→ **Supplied material**

════════════════════

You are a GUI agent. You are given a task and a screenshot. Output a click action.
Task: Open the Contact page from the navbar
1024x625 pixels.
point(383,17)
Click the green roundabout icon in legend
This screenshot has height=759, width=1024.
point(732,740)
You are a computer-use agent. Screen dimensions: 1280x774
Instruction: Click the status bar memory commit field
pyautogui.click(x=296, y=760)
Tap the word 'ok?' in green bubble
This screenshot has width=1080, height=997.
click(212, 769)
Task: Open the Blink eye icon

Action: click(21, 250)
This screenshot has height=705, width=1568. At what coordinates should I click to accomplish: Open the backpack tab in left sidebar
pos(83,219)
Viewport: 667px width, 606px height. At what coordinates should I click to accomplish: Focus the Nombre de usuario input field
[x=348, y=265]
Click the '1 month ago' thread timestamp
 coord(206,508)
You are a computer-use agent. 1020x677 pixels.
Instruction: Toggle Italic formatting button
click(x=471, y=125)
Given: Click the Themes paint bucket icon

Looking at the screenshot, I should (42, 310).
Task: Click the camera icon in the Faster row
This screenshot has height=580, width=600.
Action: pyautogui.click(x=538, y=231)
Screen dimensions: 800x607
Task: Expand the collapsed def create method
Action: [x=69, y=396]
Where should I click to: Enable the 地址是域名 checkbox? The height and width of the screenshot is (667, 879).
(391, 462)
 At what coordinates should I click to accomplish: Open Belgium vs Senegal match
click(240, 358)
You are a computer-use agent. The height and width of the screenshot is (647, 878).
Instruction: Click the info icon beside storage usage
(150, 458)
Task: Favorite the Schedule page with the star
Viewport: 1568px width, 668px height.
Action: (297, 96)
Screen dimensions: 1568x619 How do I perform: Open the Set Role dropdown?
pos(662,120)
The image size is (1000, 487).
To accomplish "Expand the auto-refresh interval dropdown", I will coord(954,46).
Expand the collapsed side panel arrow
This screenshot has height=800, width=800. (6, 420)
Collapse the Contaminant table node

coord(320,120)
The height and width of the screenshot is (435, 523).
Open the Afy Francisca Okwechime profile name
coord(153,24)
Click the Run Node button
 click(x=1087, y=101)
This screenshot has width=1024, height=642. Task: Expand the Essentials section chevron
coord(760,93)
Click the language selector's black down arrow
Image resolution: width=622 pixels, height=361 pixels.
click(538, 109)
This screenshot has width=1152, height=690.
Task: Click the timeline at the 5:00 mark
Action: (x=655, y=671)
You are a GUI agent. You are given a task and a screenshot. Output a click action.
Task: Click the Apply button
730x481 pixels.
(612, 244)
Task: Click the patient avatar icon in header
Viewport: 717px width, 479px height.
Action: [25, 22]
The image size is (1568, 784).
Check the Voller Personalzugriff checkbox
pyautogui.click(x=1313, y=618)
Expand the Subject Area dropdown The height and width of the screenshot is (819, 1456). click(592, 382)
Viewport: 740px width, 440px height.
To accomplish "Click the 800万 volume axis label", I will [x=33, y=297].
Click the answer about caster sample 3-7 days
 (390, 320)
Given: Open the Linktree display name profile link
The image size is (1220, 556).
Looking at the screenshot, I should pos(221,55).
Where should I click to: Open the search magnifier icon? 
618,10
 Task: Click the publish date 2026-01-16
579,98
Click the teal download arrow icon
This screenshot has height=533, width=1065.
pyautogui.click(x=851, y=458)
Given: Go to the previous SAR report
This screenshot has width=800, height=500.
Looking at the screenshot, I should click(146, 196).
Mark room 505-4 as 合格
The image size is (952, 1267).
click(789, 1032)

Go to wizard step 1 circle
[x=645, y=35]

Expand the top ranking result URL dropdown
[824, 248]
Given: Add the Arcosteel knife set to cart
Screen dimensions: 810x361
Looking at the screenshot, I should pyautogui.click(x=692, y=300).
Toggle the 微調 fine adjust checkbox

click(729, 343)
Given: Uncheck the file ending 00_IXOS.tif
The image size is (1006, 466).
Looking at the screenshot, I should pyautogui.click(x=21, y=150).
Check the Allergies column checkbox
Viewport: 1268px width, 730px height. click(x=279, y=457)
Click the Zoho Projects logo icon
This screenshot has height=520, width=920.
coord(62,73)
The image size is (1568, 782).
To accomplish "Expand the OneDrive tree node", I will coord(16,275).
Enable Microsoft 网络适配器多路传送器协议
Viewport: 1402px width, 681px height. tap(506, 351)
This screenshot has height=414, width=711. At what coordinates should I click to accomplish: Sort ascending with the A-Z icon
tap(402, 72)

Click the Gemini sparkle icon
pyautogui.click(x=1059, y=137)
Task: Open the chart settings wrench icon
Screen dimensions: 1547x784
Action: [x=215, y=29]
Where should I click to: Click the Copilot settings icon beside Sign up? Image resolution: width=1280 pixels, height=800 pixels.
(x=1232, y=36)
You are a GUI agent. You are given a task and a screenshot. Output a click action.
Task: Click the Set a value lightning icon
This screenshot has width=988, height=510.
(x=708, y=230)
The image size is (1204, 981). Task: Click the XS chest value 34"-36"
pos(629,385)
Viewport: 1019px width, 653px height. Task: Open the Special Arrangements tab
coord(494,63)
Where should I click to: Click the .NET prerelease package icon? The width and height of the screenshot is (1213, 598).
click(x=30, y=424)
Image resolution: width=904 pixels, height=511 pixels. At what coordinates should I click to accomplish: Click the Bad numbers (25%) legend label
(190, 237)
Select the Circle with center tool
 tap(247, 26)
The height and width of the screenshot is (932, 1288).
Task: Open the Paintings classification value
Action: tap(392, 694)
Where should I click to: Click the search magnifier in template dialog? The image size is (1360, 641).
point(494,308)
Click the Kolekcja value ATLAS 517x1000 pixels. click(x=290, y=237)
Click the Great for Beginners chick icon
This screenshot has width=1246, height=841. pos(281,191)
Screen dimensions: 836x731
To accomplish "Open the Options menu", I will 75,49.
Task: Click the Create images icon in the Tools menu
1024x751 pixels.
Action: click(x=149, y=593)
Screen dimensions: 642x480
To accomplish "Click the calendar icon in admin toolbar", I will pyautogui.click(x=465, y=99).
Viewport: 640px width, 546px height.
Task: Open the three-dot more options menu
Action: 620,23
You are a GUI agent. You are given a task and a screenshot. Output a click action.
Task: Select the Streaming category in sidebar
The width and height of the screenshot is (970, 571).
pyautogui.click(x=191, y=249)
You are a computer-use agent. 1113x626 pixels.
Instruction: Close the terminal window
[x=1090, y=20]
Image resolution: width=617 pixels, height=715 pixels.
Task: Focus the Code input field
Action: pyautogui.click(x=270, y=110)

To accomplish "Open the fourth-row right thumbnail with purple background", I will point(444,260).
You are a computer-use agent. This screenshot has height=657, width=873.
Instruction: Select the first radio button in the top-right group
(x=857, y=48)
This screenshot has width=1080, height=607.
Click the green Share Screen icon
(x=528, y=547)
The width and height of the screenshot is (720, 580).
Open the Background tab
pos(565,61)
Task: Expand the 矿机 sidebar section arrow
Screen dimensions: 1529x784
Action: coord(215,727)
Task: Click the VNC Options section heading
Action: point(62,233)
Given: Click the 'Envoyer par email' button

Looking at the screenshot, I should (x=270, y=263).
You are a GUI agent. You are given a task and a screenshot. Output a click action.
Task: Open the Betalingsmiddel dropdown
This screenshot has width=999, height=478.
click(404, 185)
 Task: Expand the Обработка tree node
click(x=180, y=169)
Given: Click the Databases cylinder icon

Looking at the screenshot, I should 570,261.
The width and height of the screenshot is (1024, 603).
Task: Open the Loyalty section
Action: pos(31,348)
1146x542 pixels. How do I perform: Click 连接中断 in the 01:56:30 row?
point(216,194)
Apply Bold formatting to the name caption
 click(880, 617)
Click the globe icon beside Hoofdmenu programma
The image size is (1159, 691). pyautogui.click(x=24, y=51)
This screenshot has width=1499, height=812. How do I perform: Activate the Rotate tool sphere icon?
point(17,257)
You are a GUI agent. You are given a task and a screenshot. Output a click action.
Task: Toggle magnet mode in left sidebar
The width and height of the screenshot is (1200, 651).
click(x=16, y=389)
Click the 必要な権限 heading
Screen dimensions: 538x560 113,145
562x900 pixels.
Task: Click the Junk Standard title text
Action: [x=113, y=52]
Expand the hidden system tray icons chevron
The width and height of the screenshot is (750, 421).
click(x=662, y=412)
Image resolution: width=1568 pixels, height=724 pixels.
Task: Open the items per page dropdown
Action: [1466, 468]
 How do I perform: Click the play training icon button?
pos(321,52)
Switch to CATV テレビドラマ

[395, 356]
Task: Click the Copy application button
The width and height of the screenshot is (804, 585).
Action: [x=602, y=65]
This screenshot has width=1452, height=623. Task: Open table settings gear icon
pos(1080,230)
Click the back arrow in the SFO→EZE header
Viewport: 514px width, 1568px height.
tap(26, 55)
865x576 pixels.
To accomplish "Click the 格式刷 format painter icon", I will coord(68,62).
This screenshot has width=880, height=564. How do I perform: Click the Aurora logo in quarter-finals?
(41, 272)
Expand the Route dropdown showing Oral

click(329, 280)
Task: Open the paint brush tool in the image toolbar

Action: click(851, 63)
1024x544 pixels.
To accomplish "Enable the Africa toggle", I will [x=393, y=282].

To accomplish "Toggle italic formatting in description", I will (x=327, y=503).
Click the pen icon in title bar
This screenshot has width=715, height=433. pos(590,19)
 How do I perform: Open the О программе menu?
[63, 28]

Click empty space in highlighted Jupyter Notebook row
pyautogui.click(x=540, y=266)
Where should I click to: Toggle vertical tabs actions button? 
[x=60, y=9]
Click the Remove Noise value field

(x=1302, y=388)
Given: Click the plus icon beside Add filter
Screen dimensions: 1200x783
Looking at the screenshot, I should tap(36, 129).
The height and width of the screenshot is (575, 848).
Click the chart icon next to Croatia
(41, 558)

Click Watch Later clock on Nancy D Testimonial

════════════════════

→ **Exercise instructions**
Look above for the line holding "Click the answer about caster sample 3-7 days", then set down exactly that line and every line after it up to and including the line holding "Given: Uncheck the file ending 00_IXOS.tif", with nothing else.

→ **Output for this exercise**
Click the answer about caster sample 3-7 days
 (390, 320)
Given: Open the Linktree display name profile link
The image size is (1220, 556).
Looking at the screenshot, I should pos(221,55).
Where should I click to: Open the search magnifier icon? 
618,10
 Task: Click the publish date 2026-01-16
579,98
Click the teal download arrow icon
This screenshot has height=533, width=1065.
pyautogui.click(x=851, y=458)
Given: Go to the previous SAR report
This screenshot has width=800, height=500.
Looking at the screenshot, I should click(146, 196).
Mark room 505-4 as 合格
The image size is (952, 1267).
click(789, 1032)

Go to wizard step 1 circle
[x=645, y=35]

Expand the top ranking result URL dropdown
[824, 248]
Given: Add the Arcosteel knife set to cart
Screen dimensions: 810x361
Looking at the screenshot, I should pyautogui.click(x=692, y=300).
Toggle the 微調 fine adjust checkbox

click(729, 343)
Given: Uncheck the file ending 00_IXOS.tif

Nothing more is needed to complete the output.